» **WHAT IS BEING ASKED**: Render the lines from the first one through the line containing "This screenshot has height=1806, width=1008." as a Markdown table with the columns Row and Line. Leave out blank lines.

(Stored data entries)
== == ==

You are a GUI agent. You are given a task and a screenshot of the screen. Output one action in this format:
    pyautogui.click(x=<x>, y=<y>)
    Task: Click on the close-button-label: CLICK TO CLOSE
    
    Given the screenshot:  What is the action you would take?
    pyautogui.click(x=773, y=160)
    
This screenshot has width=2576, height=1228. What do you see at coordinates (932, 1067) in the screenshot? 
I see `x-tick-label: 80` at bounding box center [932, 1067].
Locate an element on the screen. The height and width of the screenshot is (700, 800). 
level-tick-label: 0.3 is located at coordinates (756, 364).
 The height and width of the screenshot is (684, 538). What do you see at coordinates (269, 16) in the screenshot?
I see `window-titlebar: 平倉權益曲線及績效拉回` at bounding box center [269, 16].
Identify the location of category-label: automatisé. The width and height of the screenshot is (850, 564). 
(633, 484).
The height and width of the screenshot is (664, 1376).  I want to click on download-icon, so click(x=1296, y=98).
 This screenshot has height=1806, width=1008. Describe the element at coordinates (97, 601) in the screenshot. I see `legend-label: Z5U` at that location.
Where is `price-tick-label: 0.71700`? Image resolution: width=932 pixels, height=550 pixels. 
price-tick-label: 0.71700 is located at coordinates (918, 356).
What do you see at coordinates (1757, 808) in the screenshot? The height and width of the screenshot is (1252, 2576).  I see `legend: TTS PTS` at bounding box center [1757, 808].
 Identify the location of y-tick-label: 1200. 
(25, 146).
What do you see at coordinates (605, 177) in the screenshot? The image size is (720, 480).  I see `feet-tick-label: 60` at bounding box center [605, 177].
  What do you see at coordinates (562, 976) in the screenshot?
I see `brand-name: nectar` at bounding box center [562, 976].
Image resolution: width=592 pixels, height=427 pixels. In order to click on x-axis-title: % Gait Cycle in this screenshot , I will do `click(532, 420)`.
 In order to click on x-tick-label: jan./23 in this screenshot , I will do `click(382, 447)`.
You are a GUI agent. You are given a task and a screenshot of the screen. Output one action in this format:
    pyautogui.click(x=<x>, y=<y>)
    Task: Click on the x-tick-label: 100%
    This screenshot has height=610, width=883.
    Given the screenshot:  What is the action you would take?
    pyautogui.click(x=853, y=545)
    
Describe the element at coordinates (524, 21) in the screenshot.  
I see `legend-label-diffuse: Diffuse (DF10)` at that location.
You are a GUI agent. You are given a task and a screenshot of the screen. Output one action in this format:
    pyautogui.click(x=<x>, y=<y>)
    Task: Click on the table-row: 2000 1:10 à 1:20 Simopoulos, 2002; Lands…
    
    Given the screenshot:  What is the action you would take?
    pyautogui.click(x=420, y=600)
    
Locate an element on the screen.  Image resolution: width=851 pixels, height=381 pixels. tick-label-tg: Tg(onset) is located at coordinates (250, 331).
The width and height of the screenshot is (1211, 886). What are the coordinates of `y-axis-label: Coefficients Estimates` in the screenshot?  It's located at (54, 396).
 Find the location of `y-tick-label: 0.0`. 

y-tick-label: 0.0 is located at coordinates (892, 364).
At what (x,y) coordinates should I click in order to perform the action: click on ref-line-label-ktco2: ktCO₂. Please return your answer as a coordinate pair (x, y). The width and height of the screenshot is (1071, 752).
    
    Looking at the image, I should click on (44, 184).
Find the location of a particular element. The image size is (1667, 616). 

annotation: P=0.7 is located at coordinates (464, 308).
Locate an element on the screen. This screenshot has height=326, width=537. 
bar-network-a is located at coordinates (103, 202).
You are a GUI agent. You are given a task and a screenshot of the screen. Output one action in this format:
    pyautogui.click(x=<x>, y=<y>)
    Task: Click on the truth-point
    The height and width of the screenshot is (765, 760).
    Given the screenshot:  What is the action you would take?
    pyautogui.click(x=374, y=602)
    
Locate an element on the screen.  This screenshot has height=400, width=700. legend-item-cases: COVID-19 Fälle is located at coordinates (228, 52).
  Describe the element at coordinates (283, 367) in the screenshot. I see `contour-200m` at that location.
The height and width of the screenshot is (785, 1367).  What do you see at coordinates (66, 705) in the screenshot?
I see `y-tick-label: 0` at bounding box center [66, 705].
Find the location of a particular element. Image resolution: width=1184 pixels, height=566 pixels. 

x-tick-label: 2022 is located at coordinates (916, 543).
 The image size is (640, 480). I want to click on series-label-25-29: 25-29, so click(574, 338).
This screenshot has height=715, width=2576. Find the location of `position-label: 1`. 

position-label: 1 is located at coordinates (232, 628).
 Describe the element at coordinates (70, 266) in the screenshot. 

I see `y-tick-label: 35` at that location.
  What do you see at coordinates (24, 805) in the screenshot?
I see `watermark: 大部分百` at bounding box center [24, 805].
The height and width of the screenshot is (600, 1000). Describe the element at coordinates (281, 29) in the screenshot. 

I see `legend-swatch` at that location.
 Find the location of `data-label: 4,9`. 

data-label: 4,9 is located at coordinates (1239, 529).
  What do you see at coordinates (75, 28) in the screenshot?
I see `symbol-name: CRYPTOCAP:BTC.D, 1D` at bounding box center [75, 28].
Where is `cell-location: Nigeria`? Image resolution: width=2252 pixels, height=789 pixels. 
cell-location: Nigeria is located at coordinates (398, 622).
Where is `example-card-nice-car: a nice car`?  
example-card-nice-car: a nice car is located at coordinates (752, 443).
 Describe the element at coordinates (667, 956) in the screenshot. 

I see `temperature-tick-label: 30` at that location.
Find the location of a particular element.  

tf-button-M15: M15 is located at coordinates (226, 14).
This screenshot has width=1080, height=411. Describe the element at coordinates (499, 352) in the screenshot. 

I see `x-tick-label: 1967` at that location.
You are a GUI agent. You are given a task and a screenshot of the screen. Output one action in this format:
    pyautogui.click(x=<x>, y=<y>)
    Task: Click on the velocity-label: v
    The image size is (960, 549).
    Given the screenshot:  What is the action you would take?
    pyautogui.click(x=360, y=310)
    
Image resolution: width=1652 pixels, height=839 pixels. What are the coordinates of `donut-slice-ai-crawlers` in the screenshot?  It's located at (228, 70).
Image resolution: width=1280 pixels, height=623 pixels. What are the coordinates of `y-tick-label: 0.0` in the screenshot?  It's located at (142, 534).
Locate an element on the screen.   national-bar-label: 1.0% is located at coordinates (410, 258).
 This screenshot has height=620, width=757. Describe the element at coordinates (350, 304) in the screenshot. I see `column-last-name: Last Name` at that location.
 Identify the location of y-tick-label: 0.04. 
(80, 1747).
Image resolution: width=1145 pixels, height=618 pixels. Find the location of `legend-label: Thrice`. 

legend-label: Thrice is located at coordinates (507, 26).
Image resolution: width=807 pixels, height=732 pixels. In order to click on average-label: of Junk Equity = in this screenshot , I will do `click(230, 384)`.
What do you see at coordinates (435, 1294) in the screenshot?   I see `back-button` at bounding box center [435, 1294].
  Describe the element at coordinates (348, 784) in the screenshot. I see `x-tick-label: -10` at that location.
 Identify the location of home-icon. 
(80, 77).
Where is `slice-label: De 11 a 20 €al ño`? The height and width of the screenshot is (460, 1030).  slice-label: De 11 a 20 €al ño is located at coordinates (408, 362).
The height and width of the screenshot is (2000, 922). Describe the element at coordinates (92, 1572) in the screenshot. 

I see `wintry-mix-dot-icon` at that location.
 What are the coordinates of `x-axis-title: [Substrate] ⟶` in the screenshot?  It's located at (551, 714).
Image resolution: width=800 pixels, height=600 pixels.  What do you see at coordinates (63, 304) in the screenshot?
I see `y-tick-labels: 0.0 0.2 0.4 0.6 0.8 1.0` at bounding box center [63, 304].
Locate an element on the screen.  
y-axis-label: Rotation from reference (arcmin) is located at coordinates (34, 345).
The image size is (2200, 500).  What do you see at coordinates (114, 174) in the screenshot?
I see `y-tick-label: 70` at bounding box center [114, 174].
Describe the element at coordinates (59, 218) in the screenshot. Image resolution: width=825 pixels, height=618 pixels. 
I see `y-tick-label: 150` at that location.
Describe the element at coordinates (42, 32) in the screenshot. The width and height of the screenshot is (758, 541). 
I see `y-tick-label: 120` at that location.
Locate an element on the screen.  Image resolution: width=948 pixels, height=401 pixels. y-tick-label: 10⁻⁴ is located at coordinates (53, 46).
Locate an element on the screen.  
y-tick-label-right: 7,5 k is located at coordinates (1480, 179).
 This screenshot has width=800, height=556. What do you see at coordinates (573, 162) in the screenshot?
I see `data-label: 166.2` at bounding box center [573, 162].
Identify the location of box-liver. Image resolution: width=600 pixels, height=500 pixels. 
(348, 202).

== == ==

» **REPLY TO THE EXERCISE**:
| Row | Line |
|---|---|
| 1 | You are a GUI agent. You are given a task and a screenshot of the screen. Output one action in this format: |
| 2 |     pyautogui.click(x=<x>, y=<y>) |
| 3 |     Task: Click on the close-button-label: CLICK TO CLOSE |
| 4 |     Given the screenshot:  What is the action you would take? |
| 5 |     pyautogui.click(x=773, y=160) |
| 6 | This screenshot has width=2576, height=1228. What do you see at coordinates (932, 1067) in the screenshot?  |
| 7 | I see `x-tick-label: 80` at bounding box center [932, 1067]. |
| 8 | Locate an element on the screen. The height and width of the screenshot is (700, 800).  |
| 9 | level-tick-label: 0.3 is located at coordinates (756, 364). |
| 10 |  The height and width of the screenshot is (684, 538). What do you see at coordinates (269, 16) in the screenshot? |
| 11 | I see `window-titlebar: 平倉權益曲線及績效拉回` at bounding box center [269, 16]. |
| 12 | Identify the location of category-label: automatisé. The width and height of the screenshot is (850, 564).  |
| 13 | (633, 484). |
| 14 | The height and width of the screenshot is (664, 1376).  I want to click on download-icon, so click(x=1296, y=98). |
| 15 |  This screenshot has height=1806, width=1008. Describe the element at coordinates (97, 601) in the screenshot. I see `legend-label: Z5U` at that location. |